Edy Mulyadi yang Tidak Layak Diadili

Soal “tempat jin buang anak” bukan frasa ujaran kebencian itu ungkapan biasa untuk menggambarkan daerah yang jauh dan sepi. IKN baru yang memang masih dalam keadaan demikian. Apalagi terbukti beberapa waktu lalu di tempat ini dilakukan ritual mistik dipimpin oleh Presiden RI Jokowi. Upacara kendi pasir serupa dengan “buang jin”.

Tapi semua menyadari proses peradilan terhadap Edy bukanlah proses hukum tetapi proses politik. Sehingga berlaku adagium siapa berkuasa dapat bertindak apa. Negeri ini sudah tercoreng moreng oleh kasus-kasus politik di ruang pengadilan. HRS, Syahganda, Anton Permana, Jumhur, Kivlan Zen, dan lainnya menjadi contoh. Pembebasan aparat atas pembantaian 6 laskar FPI di ruang pengadilan juga bentuk dari operasi penyelamatan politik.

Edy Mulyadi tidak layak diadili, tidak ada kejahatan yang dilakukannya.
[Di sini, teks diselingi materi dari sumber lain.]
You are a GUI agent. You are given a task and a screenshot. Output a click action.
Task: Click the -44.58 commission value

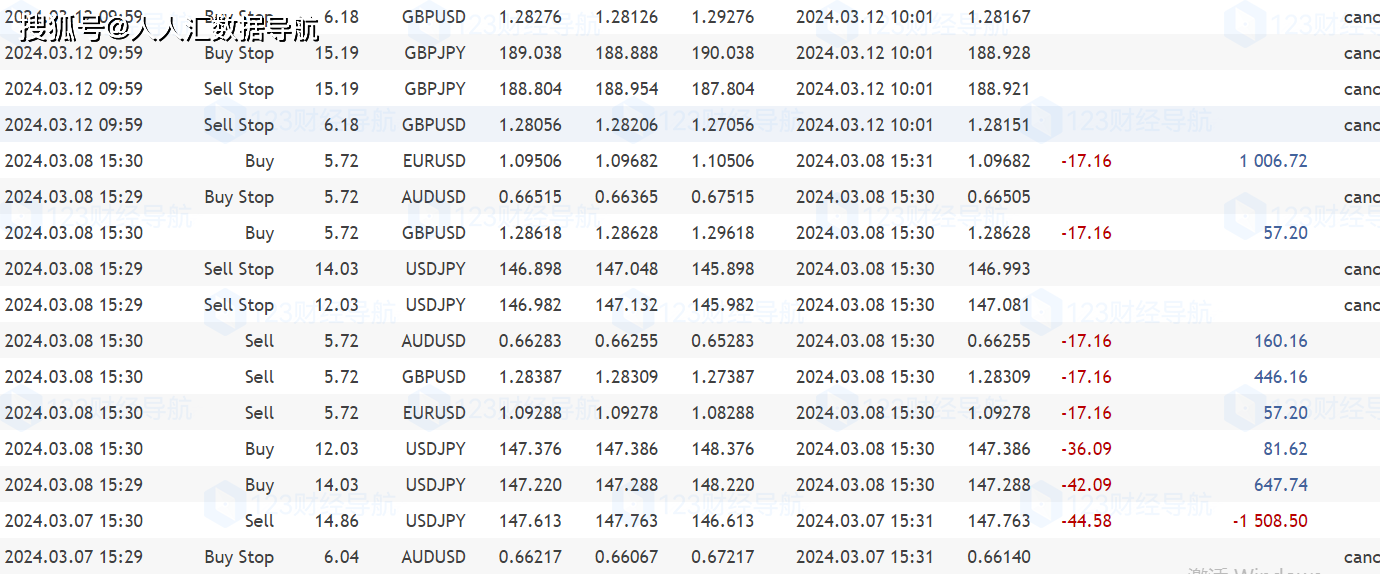click(x=1086, y=521)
Sementara penjahat asli masih berkeliaran dimana-mana apakah penista agama, koruptor, atau penghianat bangsa. Penjual kedaulatan negara itu pengisi ruang Istana. Bebas berkelana ke Singapura, Australia, Eropra, Amerika ataupun China.

Edy menjadi bagian dari martir demokrasi, pejuang kebebasan berpendapat, serta aktivis media  yang bersuara apa adanya. Edy mewakili aspirasi yang tersumbat. Berjalan lurus di lorong kegelapan kekuasaan. Melabrak fatsoen basa-basi atas ancaman tirani dan oligarki yang selalu sembunyi.

Selamat berjuang, selamat membela kebebasan dan kemerdekaan untuk berpandangan beda. Berbasis  keyakinan bahwa rezim sedang terperosok di lubang kezaliman. Kritik Edy Mulyadi atas IKN baru yang tidak layak dan dipaksakan adalah benar. Edy Mulyadi benar. [FNN]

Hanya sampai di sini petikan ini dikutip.